I knew who somebody was. “What do I tell them? Disneyland made a copy of the President?”
“You don’t tell them a damned thing,” McMurtrie said. “But you send them home satisfied that they know why we’re here. Got it?”
I nodded. “Give’em the old Ziegler shuffle. Sure. I’ll walk on water, too. Just to impress them.”

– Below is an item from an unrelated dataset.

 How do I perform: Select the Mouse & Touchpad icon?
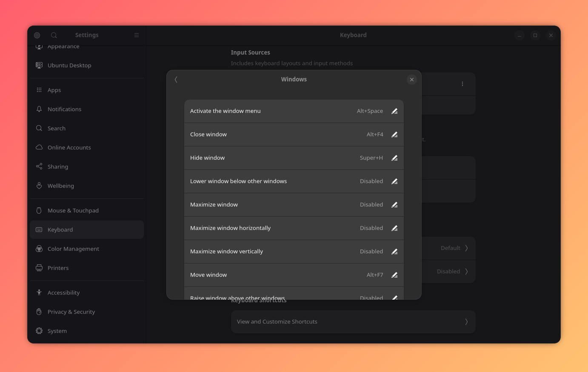pos(39,210)
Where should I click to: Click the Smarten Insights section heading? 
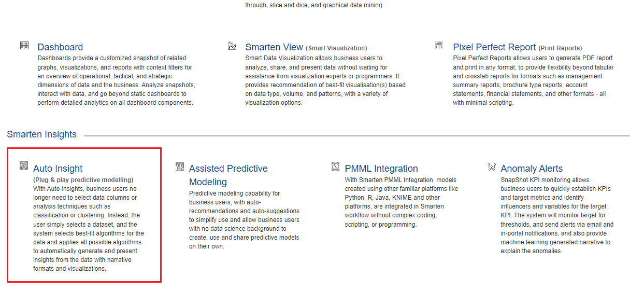[41, 134]
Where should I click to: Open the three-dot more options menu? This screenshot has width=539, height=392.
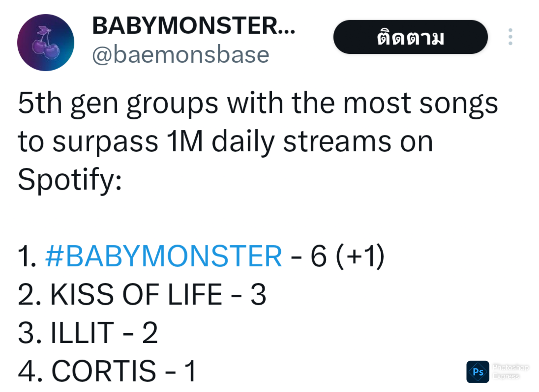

He leaned over so that his face was close enough for me to smell his mouth freshener. “Listen to me. This is important. We cannot have the media finding out that there was an exact duplicate of the President running loose in Boston tonight.”
“He wasn’t exactly running loose,” I said.
“Not one word about it.”
“What’d he die of?”
He shrugged massively. “Don’t know. Our own medical people gave him a quick going over, but there’s no way to tell yet. We’re going to freeze him and ship him down to Klienerman at Walter Reed.”
“Before I talk to the reporters,” I said, “I want to check with The Man.”